2. No que interessa ao presente recurso, recorde-se que, a fls. 258, as ora recorrentes vieram arguir nulidade processual, por não lhes ter sido notificado o requerimento de fls. 184-185, e por se ter realizado a venda do imóvel com base num montante exequendo errado.
Por despacho de fls. 265, julgou-se improcedente a arguição de nulidade.
Este despacho foi notificado às partes por cartas expedidas a 15.09.2000, segundo cota a fls. 270 (2).
3. Por requerimento a fls. 273, entrado em juízo a 02.10.2000, com carimbo dos correios de 29.09.2000, vieram as ora recorrentes interpor recurso de agravo do despacho proferido a fls. 265. Aí invocaram que o requerimento era apresentado tempestivamente, pois a notificação daquele despacho só teria sido recebida a 19.09.2000, requerendo se oficiasse aos CTT no sentido de informarem a data da entrega da carta. Chamaremos a este o recurso n.º 1.

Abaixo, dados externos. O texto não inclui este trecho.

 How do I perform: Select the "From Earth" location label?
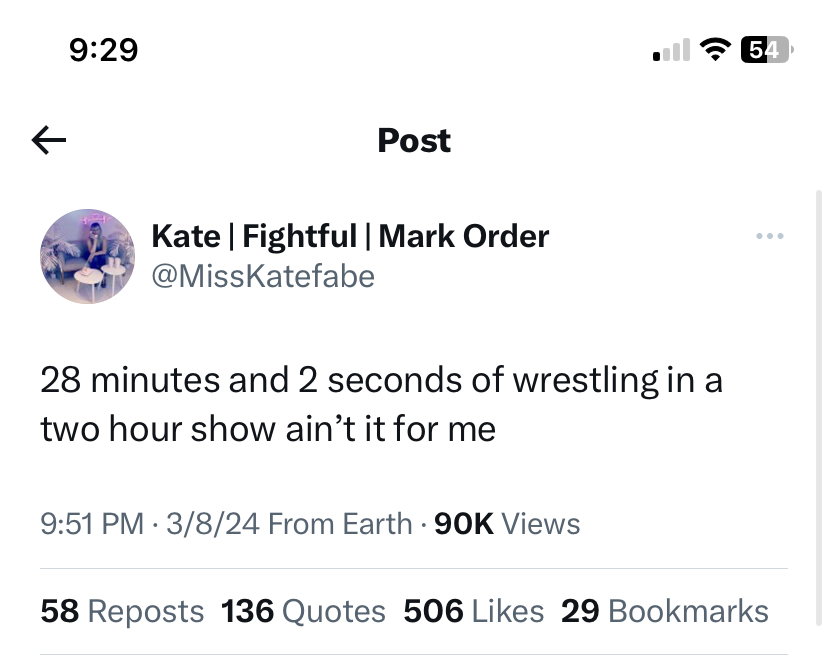[340, 523]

Por despacho proferido a fls. 312, mandou-se a secretaria proceder à liquidação da multa devida, por ter o prazo terminado a 28.09.2000, mais se dizendo que não é o tribunal que tem que produzir prova de que o notificado apenas o foi em data posterior à presumida, mas antes o próprio notificado.
A fls. 317 foi interposto recurso deste despacho de fls. 312 - recurso n.º 2.
A fls. 320 foi proferido despacho a determinar o cumprimento do despacho a fls. 312 (liquidação), nada se dizendo quanto aos recursos entretanto interpostos.
4. A fls. 322, as ora recorrentes vêm dar conta de que não foi proferido despacho a receber o recurso que interpuseram do despacho de fls. 312.
O mesmo virão afirmar a fls. 346, e nas alegações para esta STJ.
A fls. 326 é proferido despacho onde se declara que, não tendo sido paga a multa a que alude o artigo 145º do CPC, perderam as recorrentes o direito a praticar o acto (recurso de fls. 273).
Recorrem elas deste despacho, por requerimento de fls. 328 - recurso n.º 3.
Este recurso vem a ser admitido a fls. 345.
5. No acórdão recorrido foi conhecido este último agravo, entre outros que agora não interessa referir. No acórdão, também é o agravo identificado como sendo o n.º 3 (Fls. 390).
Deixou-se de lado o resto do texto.